I don't plan on showing goats ever, but thought it would be interesting to find out about my boys' conformation. I have never set up a goat before, and I'm sure the way I did it is wrong (I couldn't "punch" them down or keep the feet in place), so advice on how I should do it is appreciated. The Nigerians are a bit on the pudgy side, I know. Anything else anyone wants to comment on I am happy to hear.

First is Pace. He is a 2 year old Nigerian Dwarf wether. He's about 65 pounds. I love how rich his coat color is at this time of year! He wanted to eat the grass so was being a pain in the butt and hunching his back lol.










I know I am beautiful! Now worship me!










Next is Shanti. He is Pace's brother and is about 75 pounds. I clipped him a few months ago (very badly!) but it grew in well.










He is one cool dude. Here he is showing his charisma by winking at the camera.










Last is Melino. He is a year-old Alpine wether. He kept turning his head up to look at me like "what in the world do you think you're doing, you crazy person?" He is about 30 inches tall now and 120 pounds.



















If these pictures are too big and take too much time to load let me know. I made them this size since I wanted people to be able to see the detail better.


----------



## StaceyRosado (Oct 5, 2007)

First thing I learned when setting up a goat is that you dont' actually pinch. YOu rub them with two fingers along the spine. where they naturally will bend is the spot you want to rub your fingers firmly to make them level out. 

Just try it a couple times when just petting them and they aren't as upset with you holding their head and playing with their legs.

Getting them to stand for the picture and in the show ring is just practice on their and your part.

Kids never stand still but it is the adults you expect to stay set up for at least a short period of time.
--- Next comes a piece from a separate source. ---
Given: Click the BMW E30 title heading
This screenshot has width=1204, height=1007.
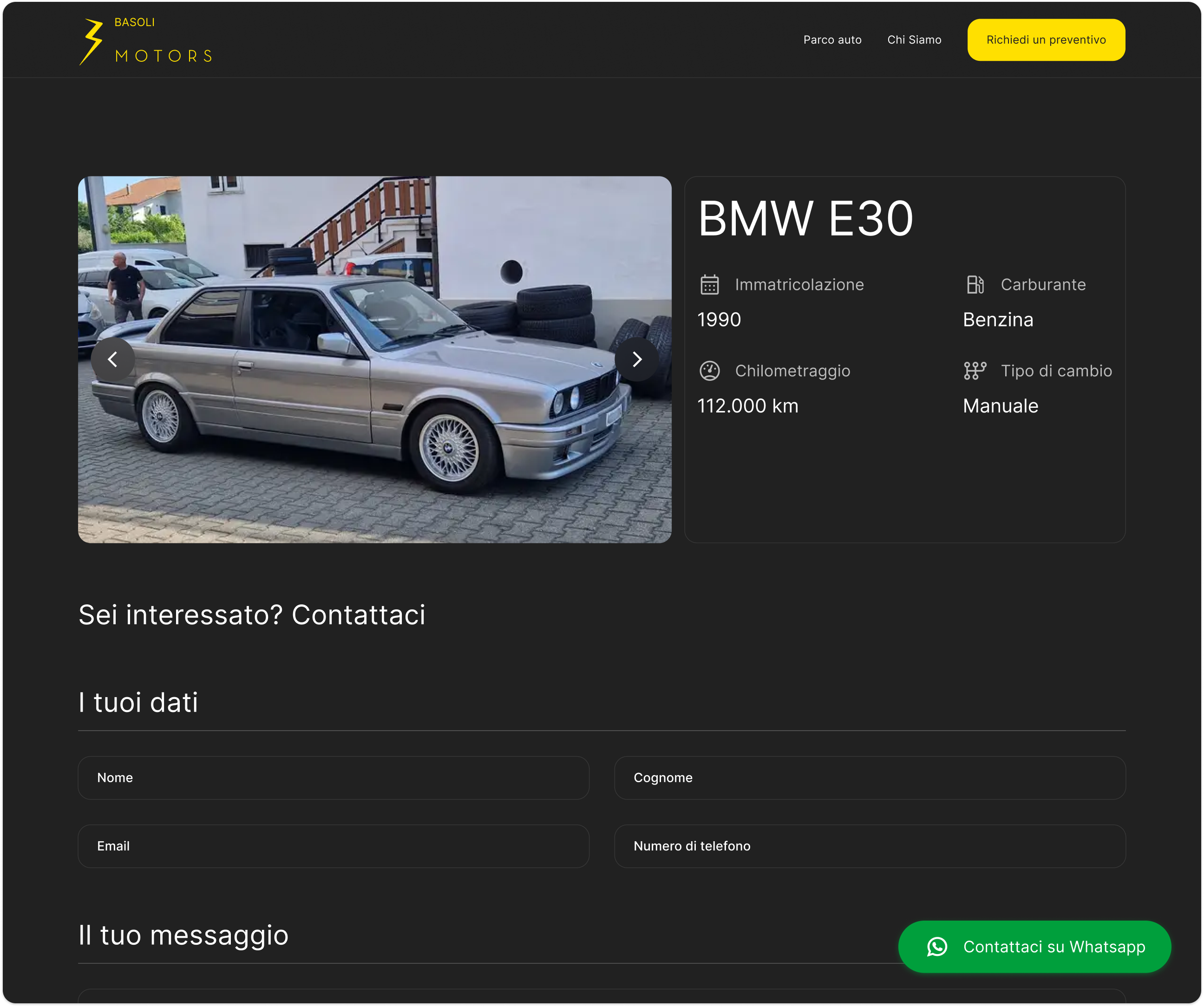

Work them like they are kids and don't expect them to get it the first or even the 4th time. But soon they will learn. 

It is just fun and if you do ever decide to show you will be much better at it then I was because you took the time to practice


----------



## liz (Oct 5, 2007)

Those boys are BEAUTIFUL!! They look very healthy and I do think that even though Pace has the rich color, Shanti would do better if you did show..both are long in body but Shanti is more level with a not-so-steep rump....and I just have a soft spot for black goats..lol
Melino is ......a very good specimen of an Alpine...long and level sharp withers...though he is looking "well loved" in the food department  


You are definately a girl who loves her boys....they show it well!


----------



## PACE (Oct 8, 2007)

Thanks for the tips! I'll have to practice them. Liz, they all looked extra fat because I cleaned the shed yesterday and they were loose for almost 6 hours grazing since I was there to supervise. I usually let them out for half an hour or so to browse and they get a little grain and alfalfa pellets. Melino is actually my thinnest boy lol. He just pigged out an extra lot. Thanks again for the help.


----------



## fcnubian (Oct 23, 2007)

They are very handsome! :greengrin:


----------